Extracted information:

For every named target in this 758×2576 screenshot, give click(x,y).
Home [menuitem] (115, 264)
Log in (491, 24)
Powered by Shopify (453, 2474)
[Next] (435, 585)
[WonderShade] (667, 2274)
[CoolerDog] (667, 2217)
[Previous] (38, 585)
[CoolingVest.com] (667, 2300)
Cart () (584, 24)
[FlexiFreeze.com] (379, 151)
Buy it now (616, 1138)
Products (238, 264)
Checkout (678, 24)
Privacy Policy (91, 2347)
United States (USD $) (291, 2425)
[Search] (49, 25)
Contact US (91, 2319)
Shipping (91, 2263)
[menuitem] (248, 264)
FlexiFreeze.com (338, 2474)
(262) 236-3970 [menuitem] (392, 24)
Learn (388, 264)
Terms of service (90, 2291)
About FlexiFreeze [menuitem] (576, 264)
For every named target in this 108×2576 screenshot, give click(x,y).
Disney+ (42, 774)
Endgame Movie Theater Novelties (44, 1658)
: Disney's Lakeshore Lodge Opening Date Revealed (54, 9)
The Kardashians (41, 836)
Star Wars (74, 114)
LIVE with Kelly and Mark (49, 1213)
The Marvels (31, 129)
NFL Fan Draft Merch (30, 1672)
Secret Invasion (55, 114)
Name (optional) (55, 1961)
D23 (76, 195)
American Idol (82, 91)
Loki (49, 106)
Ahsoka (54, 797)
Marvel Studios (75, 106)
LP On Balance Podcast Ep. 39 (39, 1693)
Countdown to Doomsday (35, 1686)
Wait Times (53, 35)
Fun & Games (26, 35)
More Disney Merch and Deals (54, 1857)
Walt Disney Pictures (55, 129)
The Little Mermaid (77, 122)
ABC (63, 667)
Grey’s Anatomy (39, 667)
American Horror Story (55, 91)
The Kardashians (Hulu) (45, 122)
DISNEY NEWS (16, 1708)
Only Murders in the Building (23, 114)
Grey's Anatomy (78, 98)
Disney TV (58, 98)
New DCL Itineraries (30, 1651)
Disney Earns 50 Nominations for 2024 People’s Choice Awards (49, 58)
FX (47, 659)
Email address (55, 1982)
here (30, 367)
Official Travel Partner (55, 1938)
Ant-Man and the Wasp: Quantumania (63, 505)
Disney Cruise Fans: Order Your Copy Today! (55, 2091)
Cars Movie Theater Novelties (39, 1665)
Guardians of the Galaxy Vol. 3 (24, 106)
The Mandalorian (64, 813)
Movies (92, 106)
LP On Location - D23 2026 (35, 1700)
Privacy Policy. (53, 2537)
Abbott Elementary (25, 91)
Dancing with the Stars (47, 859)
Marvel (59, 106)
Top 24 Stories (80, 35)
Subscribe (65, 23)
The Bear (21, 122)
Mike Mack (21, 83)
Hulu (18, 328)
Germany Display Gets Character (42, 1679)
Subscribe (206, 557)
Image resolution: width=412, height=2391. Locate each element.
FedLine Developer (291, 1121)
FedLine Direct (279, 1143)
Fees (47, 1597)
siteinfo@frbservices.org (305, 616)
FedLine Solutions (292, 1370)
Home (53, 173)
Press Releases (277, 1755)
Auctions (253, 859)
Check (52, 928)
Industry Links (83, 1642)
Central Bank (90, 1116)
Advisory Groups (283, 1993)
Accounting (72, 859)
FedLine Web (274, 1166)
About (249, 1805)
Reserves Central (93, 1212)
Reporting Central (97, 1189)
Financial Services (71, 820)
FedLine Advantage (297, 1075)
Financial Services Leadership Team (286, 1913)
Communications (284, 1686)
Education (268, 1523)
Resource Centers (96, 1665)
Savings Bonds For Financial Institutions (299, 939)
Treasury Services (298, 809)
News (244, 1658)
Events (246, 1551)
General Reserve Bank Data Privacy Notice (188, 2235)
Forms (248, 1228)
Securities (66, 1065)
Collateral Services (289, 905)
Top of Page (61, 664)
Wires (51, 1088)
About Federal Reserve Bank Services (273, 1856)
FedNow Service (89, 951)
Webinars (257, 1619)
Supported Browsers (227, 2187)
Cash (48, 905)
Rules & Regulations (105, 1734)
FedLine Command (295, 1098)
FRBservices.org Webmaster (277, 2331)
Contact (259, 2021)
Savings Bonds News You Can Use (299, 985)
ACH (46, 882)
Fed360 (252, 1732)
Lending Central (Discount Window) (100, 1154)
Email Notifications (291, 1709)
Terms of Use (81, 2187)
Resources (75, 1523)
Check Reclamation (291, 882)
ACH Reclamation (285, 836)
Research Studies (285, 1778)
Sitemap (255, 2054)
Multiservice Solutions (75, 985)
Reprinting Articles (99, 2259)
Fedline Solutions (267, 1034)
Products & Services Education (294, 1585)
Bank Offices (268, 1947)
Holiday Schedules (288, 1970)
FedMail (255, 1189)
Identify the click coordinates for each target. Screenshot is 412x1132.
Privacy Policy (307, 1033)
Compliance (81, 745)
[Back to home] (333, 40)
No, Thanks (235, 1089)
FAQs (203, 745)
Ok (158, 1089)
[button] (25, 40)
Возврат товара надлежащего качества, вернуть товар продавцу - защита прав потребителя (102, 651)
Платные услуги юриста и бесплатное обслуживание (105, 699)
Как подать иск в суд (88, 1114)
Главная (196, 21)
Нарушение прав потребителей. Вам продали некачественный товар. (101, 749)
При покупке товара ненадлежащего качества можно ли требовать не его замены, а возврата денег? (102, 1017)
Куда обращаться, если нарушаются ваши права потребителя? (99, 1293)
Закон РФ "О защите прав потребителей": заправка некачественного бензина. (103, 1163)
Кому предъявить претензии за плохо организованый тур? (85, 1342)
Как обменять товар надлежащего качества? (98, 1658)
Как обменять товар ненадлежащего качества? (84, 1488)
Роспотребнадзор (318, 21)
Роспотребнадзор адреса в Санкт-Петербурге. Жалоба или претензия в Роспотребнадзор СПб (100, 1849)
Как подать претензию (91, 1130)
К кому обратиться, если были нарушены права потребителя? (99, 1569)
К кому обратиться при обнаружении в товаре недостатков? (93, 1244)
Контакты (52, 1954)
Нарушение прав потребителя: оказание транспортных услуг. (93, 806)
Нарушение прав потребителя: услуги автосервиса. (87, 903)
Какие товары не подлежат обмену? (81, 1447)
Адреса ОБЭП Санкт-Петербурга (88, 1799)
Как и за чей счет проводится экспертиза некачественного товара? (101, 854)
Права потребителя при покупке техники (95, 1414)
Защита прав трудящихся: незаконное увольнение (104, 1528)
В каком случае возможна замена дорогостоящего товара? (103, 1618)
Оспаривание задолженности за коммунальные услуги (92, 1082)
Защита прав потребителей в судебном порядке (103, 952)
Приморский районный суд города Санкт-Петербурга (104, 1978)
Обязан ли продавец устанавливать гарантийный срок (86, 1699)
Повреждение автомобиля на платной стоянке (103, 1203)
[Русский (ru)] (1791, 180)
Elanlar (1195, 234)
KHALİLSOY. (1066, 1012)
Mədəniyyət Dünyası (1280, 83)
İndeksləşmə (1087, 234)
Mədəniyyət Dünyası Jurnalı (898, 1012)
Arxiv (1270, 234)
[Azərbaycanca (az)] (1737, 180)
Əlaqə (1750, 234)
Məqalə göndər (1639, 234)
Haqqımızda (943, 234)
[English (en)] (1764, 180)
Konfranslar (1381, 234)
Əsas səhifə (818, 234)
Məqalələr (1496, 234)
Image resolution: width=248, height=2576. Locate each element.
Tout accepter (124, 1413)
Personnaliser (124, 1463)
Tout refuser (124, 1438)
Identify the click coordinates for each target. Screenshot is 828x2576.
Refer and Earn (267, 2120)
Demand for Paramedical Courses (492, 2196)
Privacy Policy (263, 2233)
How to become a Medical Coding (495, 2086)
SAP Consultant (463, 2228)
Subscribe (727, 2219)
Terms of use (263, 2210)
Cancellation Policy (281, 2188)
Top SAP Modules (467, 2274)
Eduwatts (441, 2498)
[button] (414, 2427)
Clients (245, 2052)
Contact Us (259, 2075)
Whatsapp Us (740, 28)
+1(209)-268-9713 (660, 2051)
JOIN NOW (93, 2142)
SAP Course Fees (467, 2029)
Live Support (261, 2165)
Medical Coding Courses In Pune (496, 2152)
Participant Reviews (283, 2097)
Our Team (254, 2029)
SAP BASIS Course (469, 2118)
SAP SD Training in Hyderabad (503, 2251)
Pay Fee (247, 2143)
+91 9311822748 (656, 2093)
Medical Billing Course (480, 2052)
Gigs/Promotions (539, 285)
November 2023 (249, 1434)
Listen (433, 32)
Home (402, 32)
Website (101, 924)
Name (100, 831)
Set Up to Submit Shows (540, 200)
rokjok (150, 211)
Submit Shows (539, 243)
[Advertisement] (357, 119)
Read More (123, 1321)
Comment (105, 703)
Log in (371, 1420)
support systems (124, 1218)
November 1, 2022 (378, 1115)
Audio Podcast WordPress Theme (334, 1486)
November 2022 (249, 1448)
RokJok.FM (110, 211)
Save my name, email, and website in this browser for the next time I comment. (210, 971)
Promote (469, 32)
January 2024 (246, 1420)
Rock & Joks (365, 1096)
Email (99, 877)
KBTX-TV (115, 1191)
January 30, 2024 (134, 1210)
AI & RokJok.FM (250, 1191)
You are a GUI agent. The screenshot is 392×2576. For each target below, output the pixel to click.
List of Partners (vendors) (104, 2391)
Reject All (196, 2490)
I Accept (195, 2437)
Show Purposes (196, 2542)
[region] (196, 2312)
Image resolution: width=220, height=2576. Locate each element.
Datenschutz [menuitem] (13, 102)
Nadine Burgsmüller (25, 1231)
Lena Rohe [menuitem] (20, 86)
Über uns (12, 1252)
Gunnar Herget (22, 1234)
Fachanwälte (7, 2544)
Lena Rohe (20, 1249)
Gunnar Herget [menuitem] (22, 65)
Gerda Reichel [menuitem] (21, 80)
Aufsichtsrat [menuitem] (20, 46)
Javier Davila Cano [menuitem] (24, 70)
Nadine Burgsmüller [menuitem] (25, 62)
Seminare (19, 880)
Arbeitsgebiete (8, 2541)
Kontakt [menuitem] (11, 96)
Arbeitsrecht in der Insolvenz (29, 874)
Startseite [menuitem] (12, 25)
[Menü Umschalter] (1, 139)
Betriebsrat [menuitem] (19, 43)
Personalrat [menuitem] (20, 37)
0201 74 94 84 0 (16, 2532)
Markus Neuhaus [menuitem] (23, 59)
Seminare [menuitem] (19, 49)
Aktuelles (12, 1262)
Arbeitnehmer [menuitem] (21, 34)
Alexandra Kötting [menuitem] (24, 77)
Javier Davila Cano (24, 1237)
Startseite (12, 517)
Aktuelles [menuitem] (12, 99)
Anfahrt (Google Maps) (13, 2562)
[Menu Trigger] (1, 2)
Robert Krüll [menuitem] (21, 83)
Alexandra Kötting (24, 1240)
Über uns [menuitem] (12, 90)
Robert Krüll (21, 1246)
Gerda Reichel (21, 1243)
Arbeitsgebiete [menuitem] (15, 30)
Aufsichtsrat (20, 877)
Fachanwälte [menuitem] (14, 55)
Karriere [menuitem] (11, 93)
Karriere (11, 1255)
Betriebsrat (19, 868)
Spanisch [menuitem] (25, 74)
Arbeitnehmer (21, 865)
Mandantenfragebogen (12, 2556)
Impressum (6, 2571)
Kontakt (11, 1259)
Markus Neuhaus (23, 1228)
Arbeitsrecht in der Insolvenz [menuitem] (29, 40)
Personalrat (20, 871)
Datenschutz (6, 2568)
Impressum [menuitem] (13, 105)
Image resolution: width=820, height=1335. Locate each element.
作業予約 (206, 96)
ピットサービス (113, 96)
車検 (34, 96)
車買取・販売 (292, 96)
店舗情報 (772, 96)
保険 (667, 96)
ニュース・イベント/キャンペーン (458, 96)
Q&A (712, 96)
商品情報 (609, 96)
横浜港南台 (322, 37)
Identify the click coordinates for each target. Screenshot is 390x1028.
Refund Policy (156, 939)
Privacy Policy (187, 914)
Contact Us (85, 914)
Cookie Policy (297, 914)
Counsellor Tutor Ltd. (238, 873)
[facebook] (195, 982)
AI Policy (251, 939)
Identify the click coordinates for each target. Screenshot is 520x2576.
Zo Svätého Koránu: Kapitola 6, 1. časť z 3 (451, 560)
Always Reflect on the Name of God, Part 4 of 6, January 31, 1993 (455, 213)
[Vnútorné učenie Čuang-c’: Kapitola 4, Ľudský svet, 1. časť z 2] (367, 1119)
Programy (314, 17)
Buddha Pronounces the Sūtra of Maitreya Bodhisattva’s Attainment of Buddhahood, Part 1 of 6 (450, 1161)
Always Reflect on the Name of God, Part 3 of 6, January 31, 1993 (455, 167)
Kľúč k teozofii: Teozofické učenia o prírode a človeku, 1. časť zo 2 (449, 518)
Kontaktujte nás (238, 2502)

What you have to do: Would you return each line of the material above, unchanged, from the first one through the line where "Endgame Movie Theater Novelties (44, 1658)" appears?

Written solution:
For every named target in this 758×2576 screenshot, give click(x,y).
Home [menuitem] (115, 264)
Log in (491, 24)
Powered by Shopify (453, 2474)
[Next] (435, 585)
[WonderShade] (667, 2274)
[CoolerDog] (667, 2217)
[Previous] (38, 585)
[CoolingVest.com] (667, 2300)
Cart () (584, 24)
[FlexiFreeze.com] (379, 151)
Buy it now (616, 1138)
Products (238, 264)
Checkout (678, 24)
Privacy Policy (91, 2347)
United States (USD $) (291, 2425)
[Search] (49, 25)
Contact US (91, 2319)
Shipping (91, 2263)
[menuitem] (248, 264)
FlexiFreeze.com (338, 2474)
(262) 236-3970 [menuitem] (392, 24)
Learn (388, 264)
Terms of service (90, 2291)
About FlexiFreeze [menuitem] (576, 264)
For every named target in this 108×2576 screenshot, give click(x,y).
Disney+ (42, 774)
Endgame Movie Theater Novelties (44, 1658)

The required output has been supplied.